The President of the USM, Dr. Francio Guadeloupe stated,

“This is a sad day. It did not have to come to this. In fact it still does not have to come to this. The USM is an institution founded in the golden days of St. Martin, the time of the Mullet Bay, by Dr. Claude Wathey and Ambassador Husang Ansari. They recognized that the island had arrived at a stage in its development that it needed a university to take care of those who could and did not want to travel abroad to enjoy a tertiary education: Level 5 Associate and eventually Bachelor and Master degrees.  Scholarships abroad was one thing, making sure you had a university for those at home that would cater to the tourist industry and the islands direct needs was another. It was the task of the government whom the hardworking people of Sint Maarten had put into office to make sure that those who could go abroad and those who stayed at home enjoyed a sound education. Education, especially tertiary education that produces a competent and morally grounded citizen, is after all the motor of any development progress. This is known throughout the Caribbean. The USM came into existence and produced figures of renowned locally such as Mrs. Beulah Jonis, director of the St. Maarten Cable TV, Mr. Perry Wilson, successful banker at the FCIBC Bank, Ms. Irma Gumbs of the Windward Island Bank, Mr. Jeffrey de La Combe of Tropical Shipping, and successful entrepreneurs like Mr. Kenrick Housen of the Carls and Son’s Enterprise, to name but a few. The USM has also produced persons who went on to gain their PhDs in Canada and the USA like Dr. Royette Tavernier of Wesleyan University and Ms.

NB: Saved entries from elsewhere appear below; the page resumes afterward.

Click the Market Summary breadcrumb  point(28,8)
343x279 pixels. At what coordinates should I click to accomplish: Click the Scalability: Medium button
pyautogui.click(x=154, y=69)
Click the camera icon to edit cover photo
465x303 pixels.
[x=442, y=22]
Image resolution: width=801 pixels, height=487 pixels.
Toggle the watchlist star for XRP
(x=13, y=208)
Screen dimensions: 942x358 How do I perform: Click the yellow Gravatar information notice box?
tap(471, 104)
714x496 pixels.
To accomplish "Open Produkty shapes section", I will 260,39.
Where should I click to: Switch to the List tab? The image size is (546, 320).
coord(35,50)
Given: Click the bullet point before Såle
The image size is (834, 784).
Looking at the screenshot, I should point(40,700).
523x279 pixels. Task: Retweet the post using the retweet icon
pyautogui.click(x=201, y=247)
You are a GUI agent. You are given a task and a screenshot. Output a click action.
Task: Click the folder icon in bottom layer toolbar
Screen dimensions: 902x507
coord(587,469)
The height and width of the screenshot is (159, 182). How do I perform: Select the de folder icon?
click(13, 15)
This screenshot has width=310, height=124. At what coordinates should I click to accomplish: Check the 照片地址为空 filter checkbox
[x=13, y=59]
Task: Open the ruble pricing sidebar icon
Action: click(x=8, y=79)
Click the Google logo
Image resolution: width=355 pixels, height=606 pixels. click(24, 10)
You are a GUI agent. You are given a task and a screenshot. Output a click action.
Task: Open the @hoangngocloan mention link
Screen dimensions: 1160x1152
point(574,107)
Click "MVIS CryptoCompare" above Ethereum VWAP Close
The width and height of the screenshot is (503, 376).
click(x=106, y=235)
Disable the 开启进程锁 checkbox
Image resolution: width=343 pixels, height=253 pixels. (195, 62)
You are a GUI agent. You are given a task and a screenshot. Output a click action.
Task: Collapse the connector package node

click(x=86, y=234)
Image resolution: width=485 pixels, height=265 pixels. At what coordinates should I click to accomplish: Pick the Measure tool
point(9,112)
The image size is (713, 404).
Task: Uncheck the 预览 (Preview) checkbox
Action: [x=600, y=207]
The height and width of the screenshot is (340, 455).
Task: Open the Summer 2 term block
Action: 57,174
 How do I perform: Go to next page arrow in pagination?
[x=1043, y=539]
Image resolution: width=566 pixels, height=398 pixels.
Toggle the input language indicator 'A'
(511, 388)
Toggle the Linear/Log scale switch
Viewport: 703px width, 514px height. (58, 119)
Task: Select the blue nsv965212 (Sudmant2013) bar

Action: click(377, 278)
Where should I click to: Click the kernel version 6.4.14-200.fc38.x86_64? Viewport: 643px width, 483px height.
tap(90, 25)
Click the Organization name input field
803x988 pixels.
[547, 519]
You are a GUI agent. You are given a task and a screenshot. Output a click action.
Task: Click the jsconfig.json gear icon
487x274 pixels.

Rolinda Carter of the University of British Columbia (who will be finishing up within a few months).  And we are witnessing a new batch with dynamic youngsters like Ralph Cantave, Rochana Richardson, Ms. Parina Lotlikar, Ms. Whitney Murray, who chose to study at the USM. In every field of work, one encounters the products of the USM. All this was done, and continues to be done, without proper government funding. If Education matters, if tradition matters, if national pride matters, if the legacy of the late Dr. Claude Wathey and the late Commissioner Edgar Lynch who also supported the USM matters, then one can expect the government to do the right thing. They will fully support the USM with the increase in subsidy, which is supporting the people and the children of those persons who built and will rebuild St. Martin.”

The Board of the USM laments the adverse effects the closing will have on both its staff and student population. It is now in the hands of government, as it always should have been, whether they will do their duty and take care of the educational needs of St. Maarteners. The USM awaits the reply of government as should every concerned St Maartener who believes that this island should have its own university.